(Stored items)
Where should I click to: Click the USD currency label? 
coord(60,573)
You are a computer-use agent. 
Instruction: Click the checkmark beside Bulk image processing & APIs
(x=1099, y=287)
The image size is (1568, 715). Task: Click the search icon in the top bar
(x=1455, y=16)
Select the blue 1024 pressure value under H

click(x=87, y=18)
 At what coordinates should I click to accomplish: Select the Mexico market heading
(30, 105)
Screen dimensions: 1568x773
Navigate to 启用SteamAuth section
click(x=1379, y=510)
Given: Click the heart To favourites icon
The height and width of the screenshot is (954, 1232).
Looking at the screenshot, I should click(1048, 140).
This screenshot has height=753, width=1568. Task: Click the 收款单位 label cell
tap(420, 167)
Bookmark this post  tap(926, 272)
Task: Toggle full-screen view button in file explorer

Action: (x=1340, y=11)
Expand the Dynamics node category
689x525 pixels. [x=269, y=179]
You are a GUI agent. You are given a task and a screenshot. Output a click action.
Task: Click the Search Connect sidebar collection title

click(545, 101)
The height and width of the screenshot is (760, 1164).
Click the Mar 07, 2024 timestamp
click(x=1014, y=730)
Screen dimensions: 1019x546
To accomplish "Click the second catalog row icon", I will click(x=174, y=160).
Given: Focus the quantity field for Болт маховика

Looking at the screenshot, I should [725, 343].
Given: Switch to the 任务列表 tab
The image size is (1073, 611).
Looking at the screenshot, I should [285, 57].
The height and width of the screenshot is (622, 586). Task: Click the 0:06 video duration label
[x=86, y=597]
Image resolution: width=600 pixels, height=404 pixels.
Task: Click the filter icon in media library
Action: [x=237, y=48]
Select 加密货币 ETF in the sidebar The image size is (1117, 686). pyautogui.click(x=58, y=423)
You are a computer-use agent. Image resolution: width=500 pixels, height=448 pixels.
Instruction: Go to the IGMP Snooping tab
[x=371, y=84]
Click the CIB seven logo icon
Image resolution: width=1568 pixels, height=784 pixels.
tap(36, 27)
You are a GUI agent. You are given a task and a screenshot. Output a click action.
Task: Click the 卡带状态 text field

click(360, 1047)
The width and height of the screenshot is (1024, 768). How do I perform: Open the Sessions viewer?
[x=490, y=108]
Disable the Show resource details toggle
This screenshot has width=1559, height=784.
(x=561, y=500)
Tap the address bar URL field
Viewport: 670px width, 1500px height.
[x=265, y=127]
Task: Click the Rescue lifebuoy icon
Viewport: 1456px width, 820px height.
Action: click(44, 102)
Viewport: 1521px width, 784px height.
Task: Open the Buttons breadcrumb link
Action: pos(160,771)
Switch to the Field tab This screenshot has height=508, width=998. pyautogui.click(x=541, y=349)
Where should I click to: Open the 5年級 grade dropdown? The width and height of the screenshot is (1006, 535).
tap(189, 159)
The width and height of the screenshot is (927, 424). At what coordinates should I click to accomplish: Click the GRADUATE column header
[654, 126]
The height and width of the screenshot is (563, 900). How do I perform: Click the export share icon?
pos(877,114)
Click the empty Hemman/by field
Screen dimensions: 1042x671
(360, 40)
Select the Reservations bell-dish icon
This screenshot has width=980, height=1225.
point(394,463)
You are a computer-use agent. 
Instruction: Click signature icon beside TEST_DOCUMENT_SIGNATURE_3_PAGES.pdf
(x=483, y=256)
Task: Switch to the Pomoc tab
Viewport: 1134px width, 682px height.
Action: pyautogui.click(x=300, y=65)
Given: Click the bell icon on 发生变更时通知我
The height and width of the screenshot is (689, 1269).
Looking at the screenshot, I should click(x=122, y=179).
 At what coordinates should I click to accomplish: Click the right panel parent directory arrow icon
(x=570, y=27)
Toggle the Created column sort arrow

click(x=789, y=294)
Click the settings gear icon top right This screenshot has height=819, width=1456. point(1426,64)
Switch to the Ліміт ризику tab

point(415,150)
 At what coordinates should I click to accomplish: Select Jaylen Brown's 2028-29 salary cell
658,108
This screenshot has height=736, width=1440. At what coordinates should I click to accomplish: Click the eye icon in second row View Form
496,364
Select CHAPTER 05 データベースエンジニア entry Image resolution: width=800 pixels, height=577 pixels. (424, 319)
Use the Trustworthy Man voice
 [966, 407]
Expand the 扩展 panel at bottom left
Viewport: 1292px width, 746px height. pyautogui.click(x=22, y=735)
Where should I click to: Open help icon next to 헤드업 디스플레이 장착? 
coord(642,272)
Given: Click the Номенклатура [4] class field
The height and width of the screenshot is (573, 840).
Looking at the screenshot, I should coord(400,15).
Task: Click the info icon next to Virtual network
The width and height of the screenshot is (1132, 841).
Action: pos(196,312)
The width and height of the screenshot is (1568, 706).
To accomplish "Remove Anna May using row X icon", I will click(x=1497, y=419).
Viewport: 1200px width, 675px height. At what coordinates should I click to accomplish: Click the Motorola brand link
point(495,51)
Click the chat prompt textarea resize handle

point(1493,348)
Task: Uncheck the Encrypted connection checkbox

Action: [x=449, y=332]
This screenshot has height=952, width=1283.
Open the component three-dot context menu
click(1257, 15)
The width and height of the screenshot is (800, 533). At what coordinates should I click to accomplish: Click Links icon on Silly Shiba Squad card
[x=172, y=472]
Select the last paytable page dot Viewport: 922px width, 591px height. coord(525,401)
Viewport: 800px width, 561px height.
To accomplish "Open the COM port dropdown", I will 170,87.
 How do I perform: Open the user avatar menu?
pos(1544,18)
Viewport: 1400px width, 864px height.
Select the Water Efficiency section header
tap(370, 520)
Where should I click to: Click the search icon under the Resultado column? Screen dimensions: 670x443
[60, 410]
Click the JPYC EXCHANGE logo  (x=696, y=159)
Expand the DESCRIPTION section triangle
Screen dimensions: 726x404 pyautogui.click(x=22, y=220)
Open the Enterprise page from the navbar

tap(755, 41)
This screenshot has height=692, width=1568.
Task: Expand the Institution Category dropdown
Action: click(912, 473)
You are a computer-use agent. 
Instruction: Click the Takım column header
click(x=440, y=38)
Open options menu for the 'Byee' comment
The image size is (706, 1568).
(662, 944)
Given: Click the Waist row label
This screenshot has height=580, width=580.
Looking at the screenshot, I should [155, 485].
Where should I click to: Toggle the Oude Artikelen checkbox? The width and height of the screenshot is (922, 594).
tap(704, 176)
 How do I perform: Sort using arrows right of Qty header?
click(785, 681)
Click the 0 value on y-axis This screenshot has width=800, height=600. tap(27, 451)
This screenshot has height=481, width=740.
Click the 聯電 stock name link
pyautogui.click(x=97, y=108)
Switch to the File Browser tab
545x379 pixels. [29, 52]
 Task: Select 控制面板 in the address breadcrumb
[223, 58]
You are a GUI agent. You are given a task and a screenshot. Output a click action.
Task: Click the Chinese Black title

_Problem requirements_
Please repeat every entry above verbatim, line for line.

_Task answer_
Where should I click to: Click the USD currency label? 
coord(60,573)
You are a computer-use agent. 
Instruction: Click the checkmark beside Bulk image processing & APIs
(x=1099, y=287)
The image size is (1568, 715). Task: Click the search icon in the top bar
(x=1455, y=16)
Select the blue 1024 pressure value under H

click(x=87, y=18)
 At what coordinates should I click to accomplish: Select the Mexico market heading
(30, 105)
Screen dimensions: 1568x773
Navigate to 启用SteamAuth section
click(x=1379, y=510)
Given: Click the heart To favourites icon
The height and width of the screenshot is (954, 1232).
Looking at the screenshot, I should click(1048, 140).
This screenshot has height=753, width=1568. Task: Click the 收款单位 label cell
tap(420, 167)
Bookmark this post  tap(926, 272)
Task: Toggle full-screen view button in file explorer

Action: (x=1340, y=11)
Expand the Dynamics node category
689x525 pixels. [x=269, y=179]
You are a GUI agent. You are given a task and a screenshot. Output a click action.
Task: Click the Search Connect sidebar collection title

click(545, 101)
The height and width of the screenshot is (760, 1164).
Click the Mar 07, 2024 timestamp
click(x=1014, y=730)
Screen dimensions: 1019x546
To accomplish "Click the second catalog row icon", I will click(x=174, y=160).
Given: Focus the quantity field for Болт маховика

Looking at the screenshot, I should [725, 343].
Given: Switch to the 任务列表 tab
The image size is (1073, 611).
Looking at the screenshot, I should [285, 57].
The height and width of the screenshot is (622, 586). Task: Click the 0:06 video duration label
[x=86, y=597]
Image resolution: width=600 pixels, height=404 pixels.
Task: Click the filter icon in media library
Action: [x=237, y=48]
Select 加密货币 ETF in the sidebar The image size is (1117, 686). pyautogui.click(x=58, y=423)
You are a computer-use agent. Image resolution: width=500 pixels, height=448 pixels.
Instruction: Go to the IGMP Snooping tab
[x=371, y=84]
Click the CIB seven logo icon
Image resolution: width=1568 pixels, height=784 pixels.
tap(36, 27)
You are a GUI agent. You are given a task and a screenshot. Output a click action.
Task: Click the 卡带状态 text field

click(360, 1047)
The width and height of the screenshot is (1024, 768). How do I perform: Open the Sessions viewer?
[x=490, y=108]
Disable the Show resource details toggle
This screenshot has width=1559, height=784.
(x=561, y=500)
Tap the address bar URL field
Viewport: 670px width, 1500px height.
[x=265, y=127]
Task: Click the Rescue lifebuoy icon
Viewport: 1456px width, 820px height.
Action: click(44, 102)
Viewport: 1521px width, 784px height.
Task: Open the Buttons breadcrumb link
Action: pos(160,771)
Switch to the Field tab This screenshot has height=508, width=998. pyautogui.click(x=541, y=349)
Where should I click to: Open the 5年級 grade dropdown? The width and height of the screenshot is (1006, 535).
tap(189, 159)
The width and height of the screenshot is (927, 424). At what coordinates should I click to accomplish: Click the GRADUATE column header
[654, 126]
The height and width of the screenshot is (563, 900). How do I perform: Click the export share icon?
pos(877,114)
Click the empty Hemman/by field
Screen dimensions: 1042x671
(360, 40)
Select the Reservations bell-dish icon
This screenshot has width=980, height=1225.
point(394,463)
You are a computer-use agent. 
Instruction: Click signature icon beside TEST_DOCUMENT_SIGNATURE_3_PAGES.pdf
(x=483, y=256)
Task: Switch to the Pomoc tab
Viewport: 1134px width, 682px height.
Action: pyautogui.click(x=300, y=65)
Given: Click the bell icon on 发生变更时通知我
The height and width of the screenshot is (689, 1269).
Looking at the screenshot, I should click(x=122, y=179).
 At what coordinates should I click to accomplish: Click the right panel parent directory arrow icon
(x=570, y=27)
Toggle the Created column sort arrow

click(x=789, y=294)
Click the settings gear icon top right This screenshot has height=819, width=1456. point(1426,64)
Switch to the Ліміт ризику tab

point(415,150)
 At what coordinates should I click to accomplish: Select Jaylen Brown's 2028-29 salary cell
658,108
This screenshot has height=736, width=1440. At what coordinates should I click to accomplish: Click the eye icon in second row View Form
496,364
Select CHAPTER 05 データベースエンジニア entry Image resolution: width=800 pixels, height=577 pixels. (424, 319)
Use the Trustworthy Man voice
 [966, 407]
Expand the 扩展 panel at bottom left
Viewport: 1292px width, 746px height. pyautogui.click(x=22, y=735)
Where should I click to: Open help icon next to 헤드업 디스플레이 장착? 
coord(642,272)
Given: Click the Номенклатура [4] class field
The height and width of the screenshot is (573, 840).
Looking at the screenshot, I should coord(400,15).
Task: Click the info icon next to Virtual network
The width and height of the screenshot is (1132, 841).
Action: pos(196,312)
The width and height of the screenshot is (1568, 706).
To accomplish "Remove Anna May using row X icon", I will click(x=1497, y=419).
Viewport: 1200px width, 675px height. At what coordinates should I click to accomplish: Click the Motorola brand link
point(495,51)
Click the chat prompt textarea resize handle

point(1493,348)
Task: Uncheck the Encrypted connection checkbox

Action: [x=449, y=332]
This screenshot has height=952, width=1283.
Open the component three-dot context menu
click(1257, 15)
The width and height of the screenshot is (800, 533). At what coordinates should I click to accomplish: Click Links icon on Silly Shiba Squad card
[x=172, y=472]
Select the last paytable page dot Viewport: 922px width, 591px height. coord(525,401)
Viewport: 800px width, 561px height.
To accomplish "Open the COM port dropdown", I will 170,87.
 How do I perform: Open the user avatar menu?
pos(1544,18)
Viewport: 1400px width, 864px height.
Select the Water Efficiency section header
tap(370, 520)
Where should I click to: Click the search icon under the Resultado column? Screen dimensions: 670x443
[60, 410]
Click the JPYC EXCHANGE logo  (x=696, y=159)
Expand the DESCRIPTION section triangle
Screen dimensions: 726x404 pyautogui.click(x=22, y=220)
Open the Enterprise page from the navbar

tap(755, 41)
This screenshot has height=692, width=1568.
Task: Expand the Institution Category dropdown
Action: click(912, 473)
You are a computer-use agent. 
Instruction: Click the Takım column header
click(x=440, y=38)
Open options menu for the 'Byee' comment
The image size is (706, 1568).
(662, 944)
Given: Click the Waist row label
This screenshot has height=580, width=580.
Looking at the screenshot, I should [155, 485].
Where should I click to: Toggle the Oude Artikelen checkbox? The width and height of the screenshot is (922, 594).
tap(704, 176)
 How do I perform: Sort using arrows right of Qty header?
click(785, 681)
Click the 0 value on y-axis This screenshot has width=800, height=600. tap(27, 451)
This screenshot has height=481, width=740.
Click the 聯電 stock name link
pyautogui.click(x=97, y=108)
Switch to the File Browser tab
545x379 pixels. [29, 52]
 Task: Select 控制面板 in the address breadcrumb
[223, 58]
You are a GUI agent. You are given a task and a screenshot. Output a click action.
Task: Click the Chinese Black title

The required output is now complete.